The task →
Please take the lines from the one holding "800x380 pixels." through the one holding "Given: Click the Learn More button" in the data below and copy them exactly.

Supplied data →

*** Block opens ***

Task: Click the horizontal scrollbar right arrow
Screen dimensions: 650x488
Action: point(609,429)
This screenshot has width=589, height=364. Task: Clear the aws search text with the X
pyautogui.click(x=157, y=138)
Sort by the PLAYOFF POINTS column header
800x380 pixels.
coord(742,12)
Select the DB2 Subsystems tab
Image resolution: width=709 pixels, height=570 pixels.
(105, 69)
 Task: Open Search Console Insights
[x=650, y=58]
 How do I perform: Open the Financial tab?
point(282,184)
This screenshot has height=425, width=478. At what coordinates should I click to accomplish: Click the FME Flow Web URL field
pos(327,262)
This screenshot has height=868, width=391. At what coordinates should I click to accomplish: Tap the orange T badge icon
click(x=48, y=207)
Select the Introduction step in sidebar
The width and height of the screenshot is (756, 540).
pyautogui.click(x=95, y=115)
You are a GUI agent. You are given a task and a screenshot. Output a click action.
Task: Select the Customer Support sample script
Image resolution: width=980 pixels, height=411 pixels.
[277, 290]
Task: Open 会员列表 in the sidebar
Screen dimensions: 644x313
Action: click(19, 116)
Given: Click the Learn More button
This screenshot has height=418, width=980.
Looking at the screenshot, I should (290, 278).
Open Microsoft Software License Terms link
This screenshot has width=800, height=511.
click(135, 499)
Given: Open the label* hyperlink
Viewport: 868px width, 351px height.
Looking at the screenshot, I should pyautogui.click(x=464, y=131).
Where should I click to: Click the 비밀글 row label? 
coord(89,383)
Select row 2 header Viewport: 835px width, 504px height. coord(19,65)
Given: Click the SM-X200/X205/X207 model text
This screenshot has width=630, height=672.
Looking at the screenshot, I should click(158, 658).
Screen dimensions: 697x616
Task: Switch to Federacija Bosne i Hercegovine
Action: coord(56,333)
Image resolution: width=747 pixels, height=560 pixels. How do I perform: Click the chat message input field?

*** Block closes ***

Task answer →
800x380 pixels.
coord(742,12)
Select the DB2 Subsystems tab
Image resolution: width=709 pixels, height=570 pixels.
(105, 69)
 Task: Open Search Console Insights
[x=650, y=58]
 How do I perform: Open the Financial tab?
point(282,184)
This screenshot has height=425, width=478. At what coordinates should I click to accomplish: Click the FME Flow Web URL field
pos(327,262)
This screenshot has height=868, width=391. At what coordinates should I click to accomplish: Tap the orange T badge icon
click(x=48, y=207)
Select the Introduction step in sidebar
The width and height of the screenshot is (756, 540).
pyautogui.click(x=95, y=115)
You are a GUI agent. You are given a task and a screenshot. Output a click action.
Task: Select the Customer Support sample script
Image resolution: width=980 pixels, height=411 pixels.
[277, 290]
Task: Open 会员列表 in the sidebar
Screen dimensions: 644x313
Action: click(19, 116)
Given: Click the Learn More button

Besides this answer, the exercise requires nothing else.